Degenerative Disc Disease also makes the discs more prone to herniation. Degenerative Disc Disease causes nerve irritation referred to as radiculopathy. When the neck portion is affected, it is called cervical radiculopathy leading to painful burning or tingling sensations in the arms. When the nerves in the back portion are affected, it is called as lumbar radiculopathy. This usually causes "sciatica," a pain that shoots down towards lower extremities accompanied by numbness and tingling sensation. The pain increases with movement and in more acute cases causes incontinence of the bladder and/or bowels.
Treatment for Degenerative Disc Disease or DDD
Most of the time, Degenerative Disc Disease can be successfully treated with conservative treatment consisting of medications to control inflammation and pain with physical therapy and exercise. If the patients have not achieved relief in over six months of conservative treatment and Degenerative Disc Disease is significantly affecting the patient's ability in performing everyday activities, then only surgery is considered.
Treatment for Cervical Degenerative Disc Disease
- Conservative Treatment for Cervical Disc Degeneration:
- Activity modification.
- Exercise helps in relieving stiffness.
- Applying ice or heat
- Non-Steroidal Anti-Inflammatory medications (NSAIDs)
- Analgesics such as acetaminophen.
- Prescription medications like oral steroids, muscle relaxants, or narcotics.
- Physical therapy or chiropractic manipulation
- Cervical collar, cervical pillows, or neck traction.

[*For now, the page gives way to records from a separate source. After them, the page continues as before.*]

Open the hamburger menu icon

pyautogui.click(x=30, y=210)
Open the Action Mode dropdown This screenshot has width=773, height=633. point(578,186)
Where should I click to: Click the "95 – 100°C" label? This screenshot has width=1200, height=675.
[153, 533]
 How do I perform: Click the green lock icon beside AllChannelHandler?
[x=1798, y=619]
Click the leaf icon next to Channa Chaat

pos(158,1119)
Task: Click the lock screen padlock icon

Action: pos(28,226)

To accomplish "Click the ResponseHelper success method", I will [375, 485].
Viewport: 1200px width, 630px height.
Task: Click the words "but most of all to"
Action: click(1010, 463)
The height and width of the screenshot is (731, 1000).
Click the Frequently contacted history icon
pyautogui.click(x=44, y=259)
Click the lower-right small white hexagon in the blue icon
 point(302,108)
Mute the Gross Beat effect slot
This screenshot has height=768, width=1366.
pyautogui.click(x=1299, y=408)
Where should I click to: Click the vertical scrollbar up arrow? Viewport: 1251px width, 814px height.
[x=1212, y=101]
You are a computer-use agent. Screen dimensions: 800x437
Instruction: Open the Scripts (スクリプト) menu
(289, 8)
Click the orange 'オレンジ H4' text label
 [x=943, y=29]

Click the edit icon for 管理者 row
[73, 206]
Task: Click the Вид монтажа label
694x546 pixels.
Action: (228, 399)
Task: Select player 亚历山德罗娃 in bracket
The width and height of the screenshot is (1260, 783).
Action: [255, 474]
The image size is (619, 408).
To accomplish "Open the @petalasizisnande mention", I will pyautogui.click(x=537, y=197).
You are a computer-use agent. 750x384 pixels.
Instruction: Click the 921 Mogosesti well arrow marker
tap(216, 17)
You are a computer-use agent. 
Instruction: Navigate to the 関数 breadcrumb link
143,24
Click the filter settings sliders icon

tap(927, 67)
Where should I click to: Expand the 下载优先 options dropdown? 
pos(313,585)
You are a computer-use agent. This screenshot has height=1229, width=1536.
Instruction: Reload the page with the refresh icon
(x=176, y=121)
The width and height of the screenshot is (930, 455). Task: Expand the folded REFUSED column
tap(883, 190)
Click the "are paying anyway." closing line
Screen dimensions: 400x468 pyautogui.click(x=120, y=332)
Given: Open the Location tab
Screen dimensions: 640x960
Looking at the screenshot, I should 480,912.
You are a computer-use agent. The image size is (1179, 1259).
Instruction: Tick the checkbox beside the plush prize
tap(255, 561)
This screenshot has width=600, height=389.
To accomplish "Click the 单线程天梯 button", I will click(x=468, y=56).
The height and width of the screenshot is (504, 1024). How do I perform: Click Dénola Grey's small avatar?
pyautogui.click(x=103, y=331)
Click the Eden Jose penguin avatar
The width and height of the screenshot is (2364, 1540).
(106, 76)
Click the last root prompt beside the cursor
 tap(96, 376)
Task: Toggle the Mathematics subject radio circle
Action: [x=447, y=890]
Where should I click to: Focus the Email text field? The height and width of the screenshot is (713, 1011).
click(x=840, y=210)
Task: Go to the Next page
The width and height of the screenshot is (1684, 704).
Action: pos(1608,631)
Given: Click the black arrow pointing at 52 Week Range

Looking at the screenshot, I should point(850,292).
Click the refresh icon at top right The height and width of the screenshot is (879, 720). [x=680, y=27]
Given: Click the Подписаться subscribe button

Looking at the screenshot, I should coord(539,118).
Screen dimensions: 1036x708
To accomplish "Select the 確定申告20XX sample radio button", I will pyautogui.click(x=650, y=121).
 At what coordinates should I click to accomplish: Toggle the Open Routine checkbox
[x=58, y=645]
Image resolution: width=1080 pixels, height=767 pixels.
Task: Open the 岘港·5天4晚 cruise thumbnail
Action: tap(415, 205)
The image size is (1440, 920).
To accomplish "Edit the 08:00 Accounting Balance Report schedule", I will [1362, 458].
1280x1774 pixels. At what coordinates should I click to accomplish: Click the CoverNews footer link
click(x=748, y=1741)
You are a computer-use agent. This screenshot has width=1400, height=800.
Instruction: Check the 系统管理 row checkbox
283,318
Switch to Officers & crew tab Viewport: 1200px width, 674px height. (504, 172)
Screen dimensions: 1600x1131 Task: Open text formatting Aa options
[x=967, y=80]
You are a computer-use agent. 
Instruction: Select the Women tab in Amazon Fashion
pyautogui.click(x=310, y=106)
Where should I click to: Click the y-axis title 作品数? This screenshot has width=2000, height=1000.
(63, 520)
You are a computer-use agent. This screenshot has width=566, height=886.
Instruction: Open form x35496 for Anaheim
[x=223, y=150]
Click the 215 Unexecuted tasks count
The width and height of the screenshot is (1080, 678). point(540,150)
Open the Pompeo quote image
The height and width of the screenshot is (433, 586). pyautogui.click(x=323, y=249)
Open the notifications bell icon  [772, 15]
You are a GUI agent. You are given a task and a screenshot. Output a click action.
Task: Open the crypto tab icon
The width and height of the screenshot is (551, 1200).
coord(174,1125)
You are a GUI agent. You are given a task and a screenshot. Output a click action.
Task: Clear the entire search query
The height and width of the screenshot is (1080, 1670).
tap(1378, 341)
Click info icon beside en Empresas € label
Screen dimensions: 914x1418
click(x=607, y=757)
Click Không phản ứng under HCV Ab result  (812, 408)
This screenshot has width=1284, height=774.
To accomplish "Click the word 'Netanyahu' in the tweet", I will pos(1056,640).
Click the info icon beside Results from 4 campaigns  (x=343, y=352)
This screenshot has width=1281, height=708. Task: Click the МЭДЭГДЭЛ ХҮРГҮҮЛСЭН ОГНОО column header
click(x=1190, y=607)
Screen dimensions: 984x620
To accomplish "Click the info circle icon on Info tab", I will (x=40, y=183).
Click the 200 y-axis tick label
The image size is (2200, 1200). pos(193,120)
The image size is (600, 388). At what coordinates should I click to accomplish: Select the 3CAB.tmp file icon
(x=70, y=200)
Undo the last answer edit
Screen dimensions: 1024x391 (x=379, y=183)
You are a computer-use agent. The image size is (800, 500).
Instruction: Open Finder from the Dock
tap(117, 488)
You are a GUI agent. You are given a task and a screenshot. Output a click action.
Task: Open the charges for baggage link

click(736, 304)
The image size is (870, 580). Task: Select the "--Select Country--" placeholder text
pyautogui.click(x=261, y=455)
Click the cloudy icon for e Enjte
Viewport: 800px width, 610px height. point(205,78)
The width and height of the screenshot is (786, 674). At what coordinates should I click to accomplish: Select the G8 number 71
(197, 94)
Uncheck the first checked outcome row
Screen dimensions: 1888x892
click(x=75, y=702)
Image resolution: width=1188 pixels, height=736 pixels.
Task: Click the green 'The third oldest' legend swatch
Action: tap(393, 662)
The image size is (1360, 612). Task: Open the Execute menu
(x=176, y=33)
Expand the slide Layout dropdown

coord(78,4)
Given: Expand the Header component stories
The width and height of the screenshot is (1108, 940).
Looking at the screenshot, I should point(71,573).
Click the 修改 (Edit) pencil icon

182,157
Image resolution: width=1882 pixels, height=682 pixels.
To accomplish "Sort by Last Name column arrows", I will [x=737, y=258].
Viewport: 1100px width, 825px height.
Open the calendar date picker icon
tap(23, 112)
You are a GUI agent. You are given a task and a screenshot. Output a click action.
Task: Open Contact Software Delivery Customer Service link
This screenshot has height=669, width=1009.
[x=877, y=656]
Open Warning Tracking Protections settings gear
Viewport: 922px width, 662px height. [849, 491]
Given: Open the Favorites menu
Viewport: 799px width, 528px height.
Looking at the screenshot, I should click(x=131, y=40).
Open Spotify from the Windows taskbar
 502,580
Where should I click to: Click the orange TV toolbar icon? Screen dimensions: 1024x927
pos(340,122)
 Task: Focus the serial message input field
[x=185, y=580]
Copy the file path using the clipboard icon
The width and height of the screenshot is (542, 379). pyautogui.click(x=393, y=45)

All these measures help in stabilizing the neck and improve the alignment of the cervical spine.
- Surgical Treatment for Cervical Degenerative Disc Disease: If the pain is not relieved within six months of non-surgical care, then fusion is recommended to stop the motion of the affected cervical segment of the spine.
Treatment for Thoracic Degenerative Disc Disease
- Conservative Treatment for Thoracic Disc Degeneration:
- Non-Steroidal Anti-Inflammatory (NSAIDs) and pain relievers
- Prescribed pain relievers
- Physical therapy
- Chiropractic manipulation
- Surgical Treatment Thoracic Degenerative Disc Disease: If the non-surgical methods are not working then a discectomy is considered as a last resort. This involves removing the disc or the bulged area that is pressing on the neural tissues. Instability results from removing the disc and therefore the bones may need to be fused. This requires bone grafting into the intervertebral space and metal hardware to hold the bones together.
Treatment for Lumbar Degenerative Disc Disease
- Conservative Treatment for Lumbar Disc Degeneration:
- Applying heat or ice packs
- Non-Steroidal Anti-Inflammatory (NSAIDs) medications
- Pain relievers such as acetaminophen
- Prescription medications like muscle relaxants, oral steroids, and narcotics
- Epidural steroid injection provides relief from low back pain by injecting medication directly in to the painful area of the spine to decrease inflammation.
- Chiropractic manipulation
- Surgical Treatment for Lumbar Degenerative Disc Disease: If the pain is severe and continues even after six months of extensive non-surgical care then lumbar spinal fusion surgery is recommended. The most common type of fusion is a one-level fusion at the L5-S1 segment and this does not affect the motions of the back. Whereas a fusion at the L4-L5 segment removes some of the normal motion as this is a major segment of the lower back. Multi-level fusions increase the risks. Another option is artificial disc replacement. In this method the disc is replaced instead of fusing the disc space together. Normal growth in the lumbar spine is more maintained in this method of treatment.
Other Surgical Options For The Treatment Of Degenerative Disc Disease or DDD Are:
- Anterior cervical discectomy and fusion
- Cervical corpectomy
- Dynamic stabilisation
- Intervertebral disc annuloplasty (IDET)
- Intervertebral disc arthroplasty
- Percutaneous disc decompression
- Percutaneous Laser Disc-Decompression (PLDD)
- Spinal decompression
- Spinal laminectomy.
Investigations for Degenerative Disc Disease or DDD
- NCV/Nerve Conduction Velocity.
- CT scan.
- MRI test.
- Radiographic studies such as x-ray.